___ Input
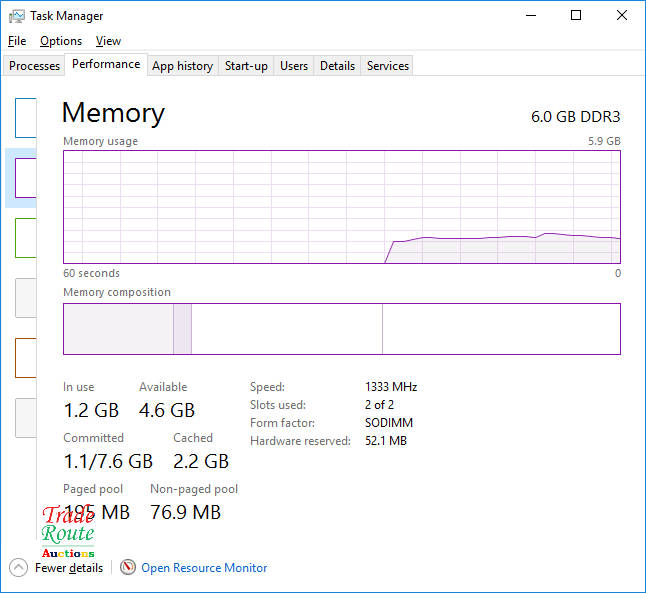Screen dimensions: 646x593
Task: Select the orange-outlined thumbnail in the sidebar
Action: click(26, 358)
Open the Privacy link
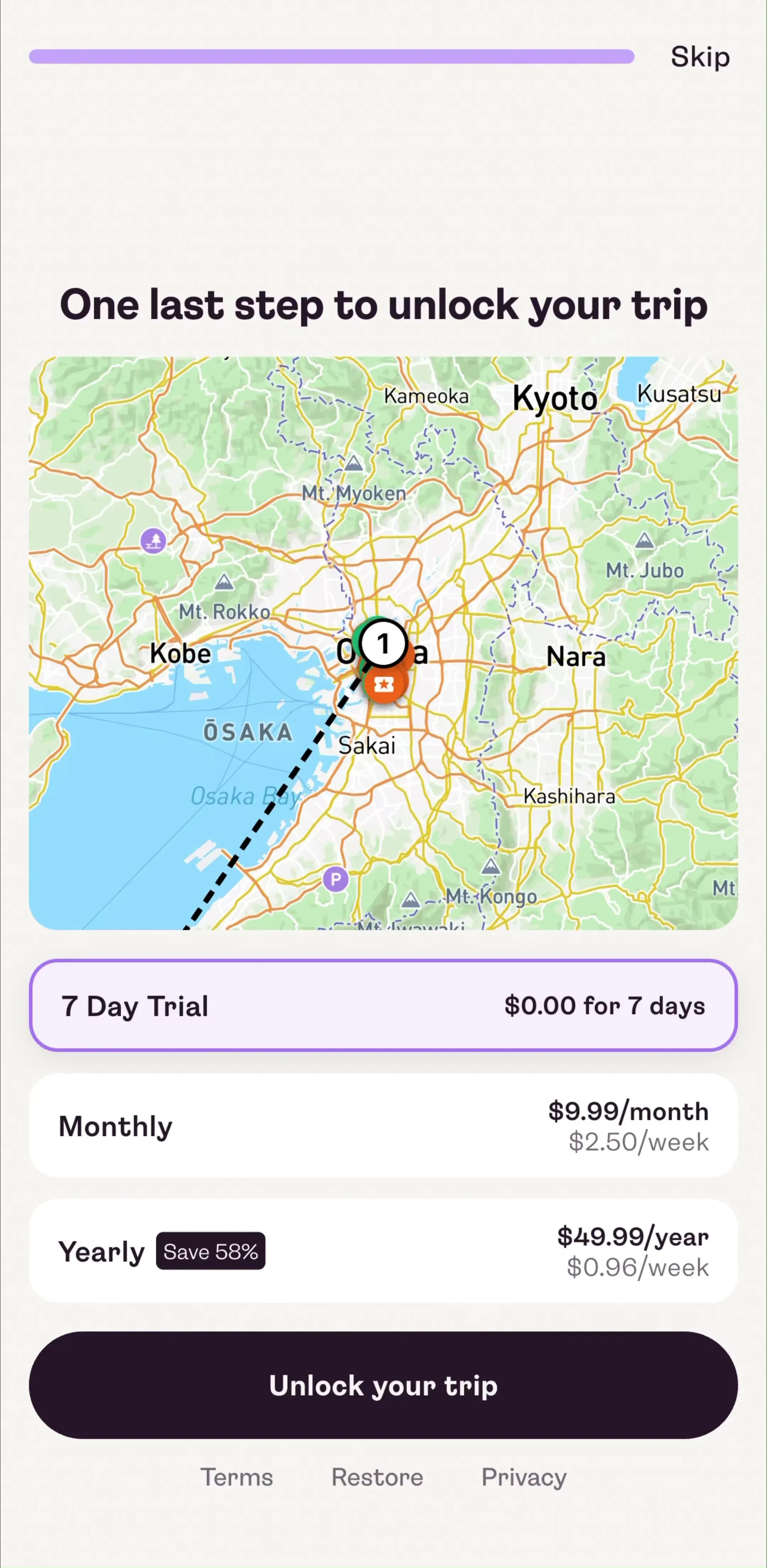This screenshot has width=767, height=1568. 524,1477
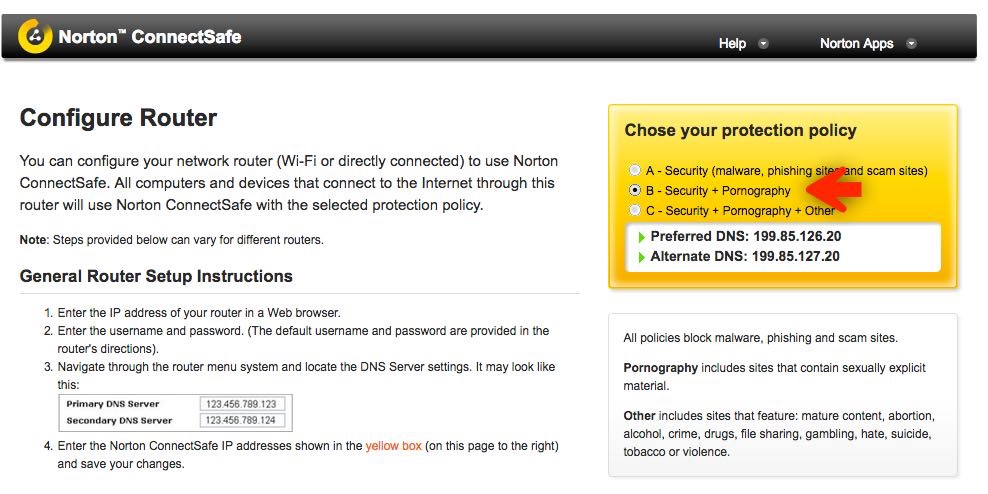Click the General Router Setup Instructions heading
988x494 pixels.
pyautogui.click(x=156, y=276)
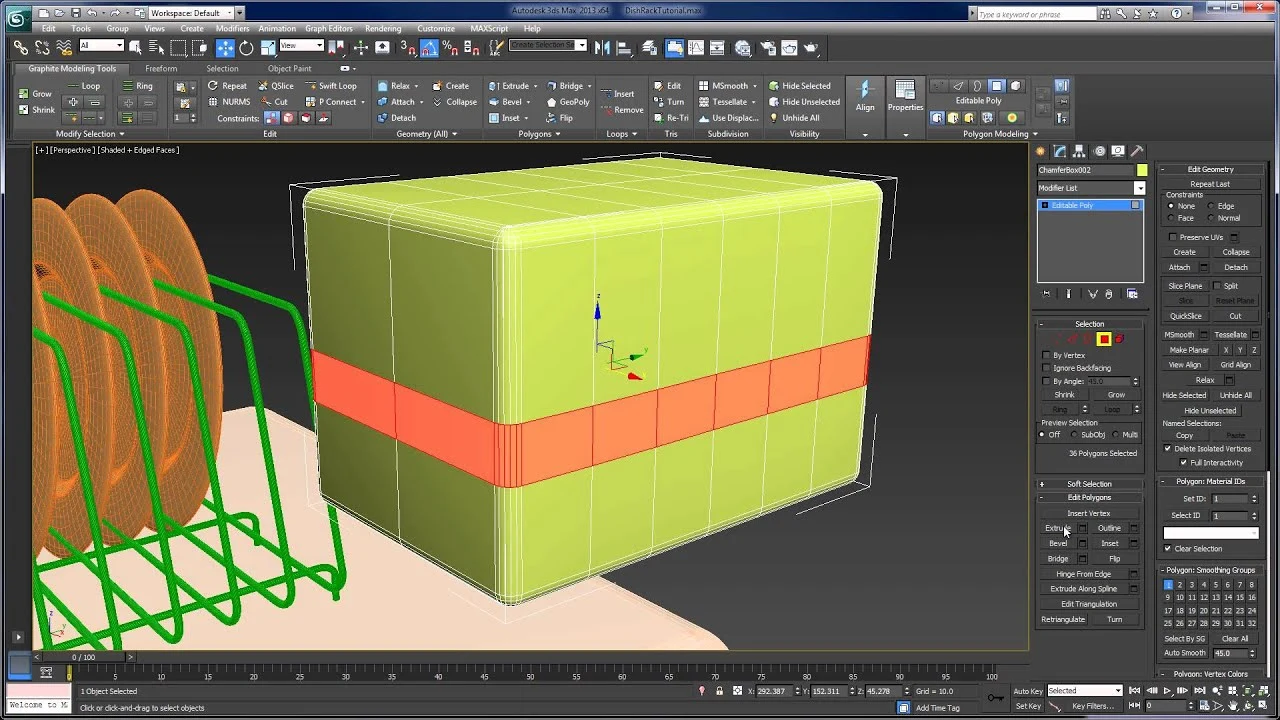The image size is (1280, 720).
Task: Click the Create panel icon
Action: click(1041, 151)
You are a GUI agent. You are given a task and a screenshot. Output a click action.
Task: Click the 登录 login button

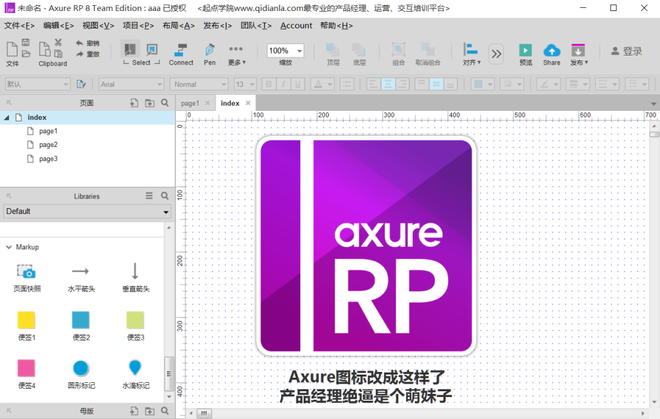click(626, 51)
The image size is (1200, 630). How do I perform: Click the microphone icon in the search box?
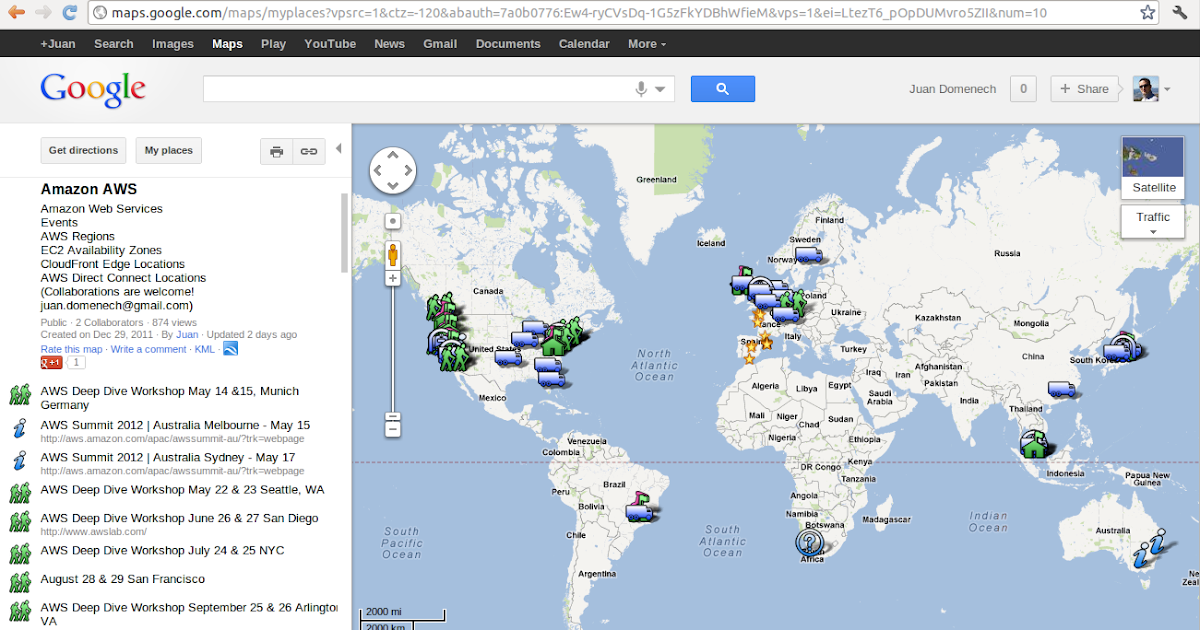coord(641,89)
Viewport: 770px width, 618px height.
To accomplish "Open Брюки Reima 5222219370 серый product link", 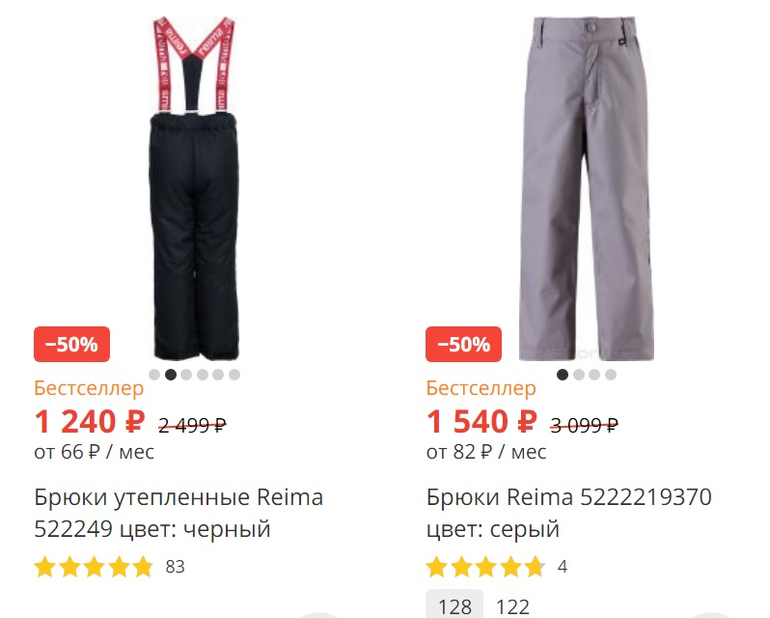I will tap(569, 513).
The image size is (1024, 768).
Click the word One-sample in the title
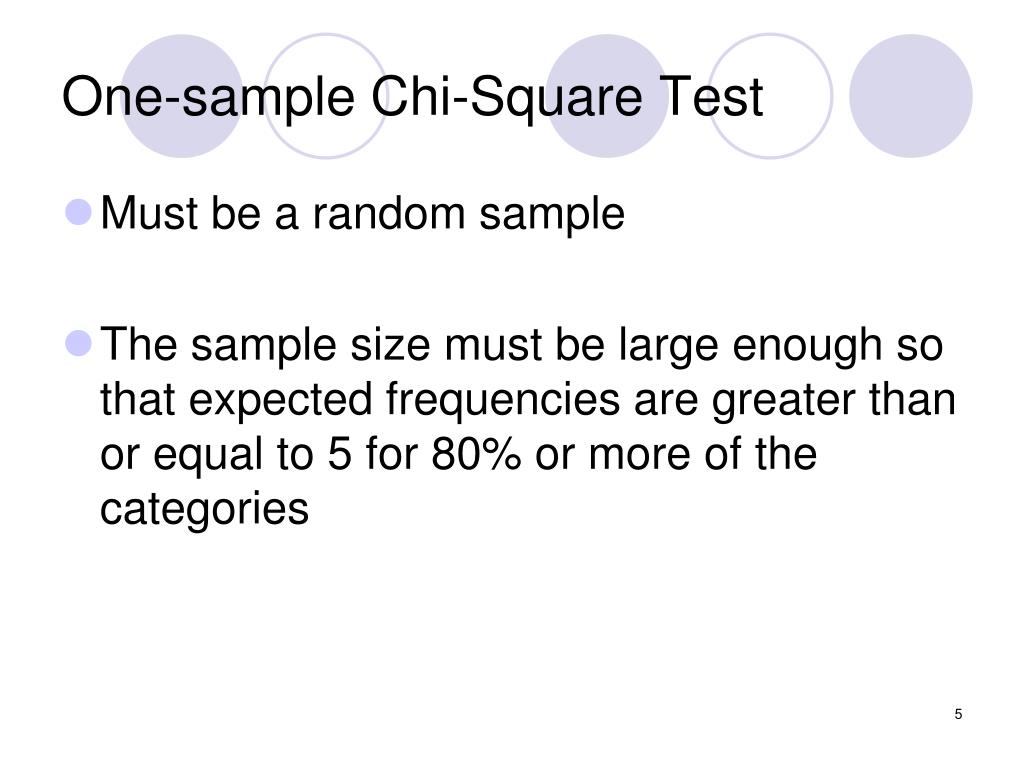(208, 97)
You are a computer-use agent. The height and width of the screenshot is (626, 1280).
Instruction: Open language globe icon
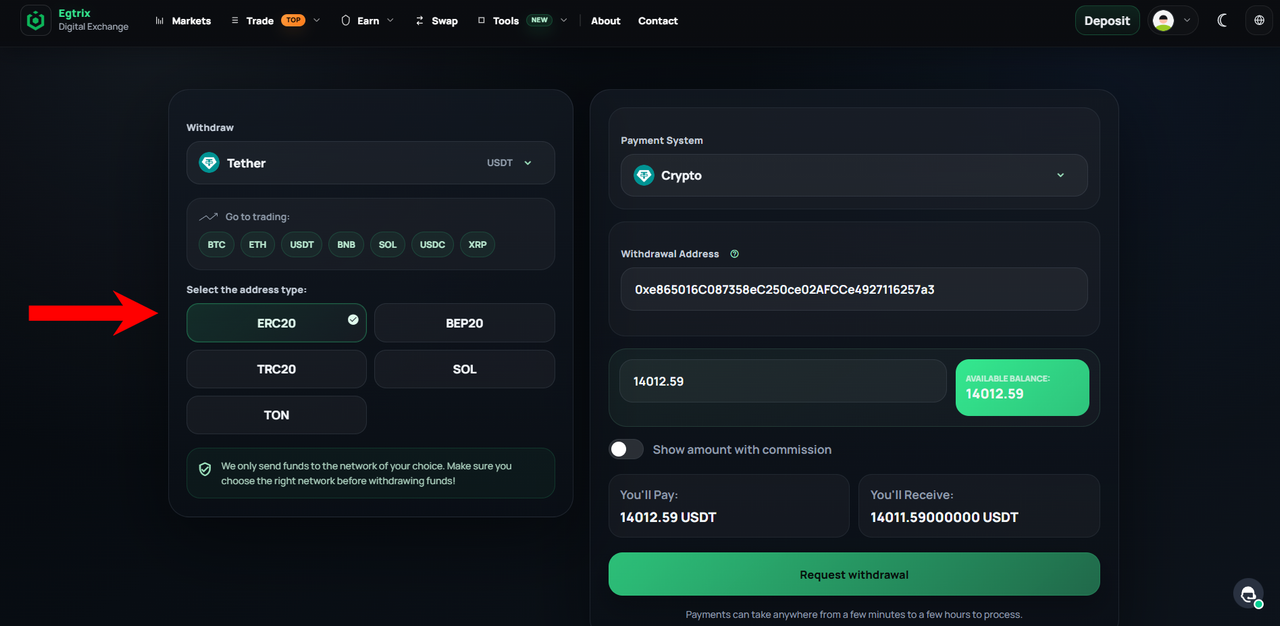[1259, 20]
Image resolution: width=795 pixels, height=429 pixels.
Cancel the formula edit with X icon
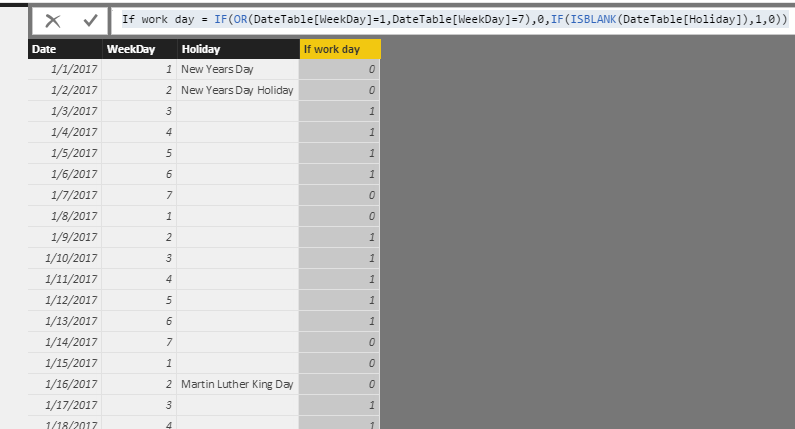(x=53, y=21)
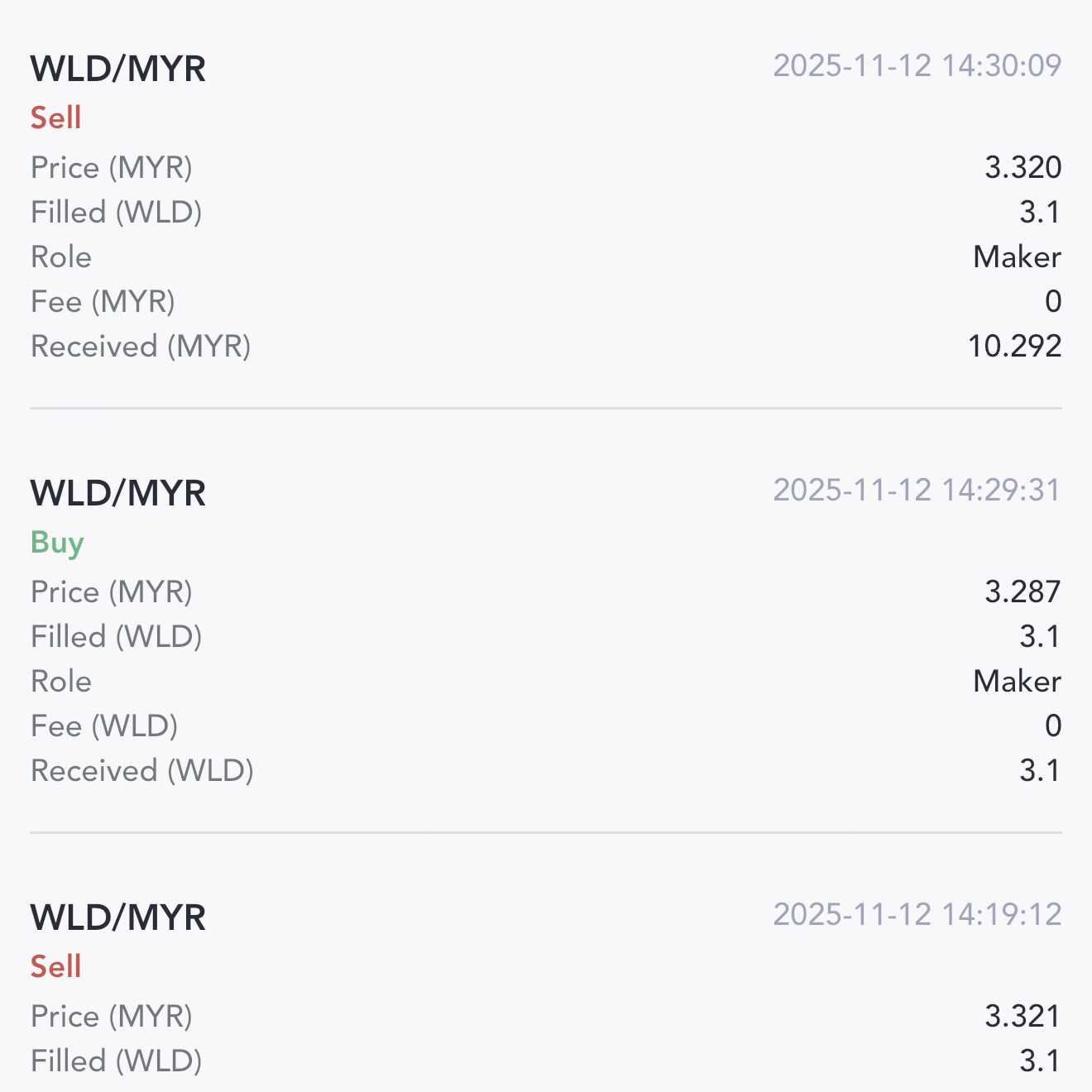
______
## Exercise instructions
Make an exact copy of the lines above, starting at the line that contains "Click the word One-sample in the title" and running through the final line of the entries. Omit the pictures.

## Finished task
Click the word One-sample in the title
(208, 97)
You are a computer-use agent. The height and width of the screenshot is (626, 1280).
Instruction: Open language globe icon
[1259, 20]
Image resolution: width=795 pixels, height=429 pixels.
Cancel the formula edit with X icon
(x=53, y=21)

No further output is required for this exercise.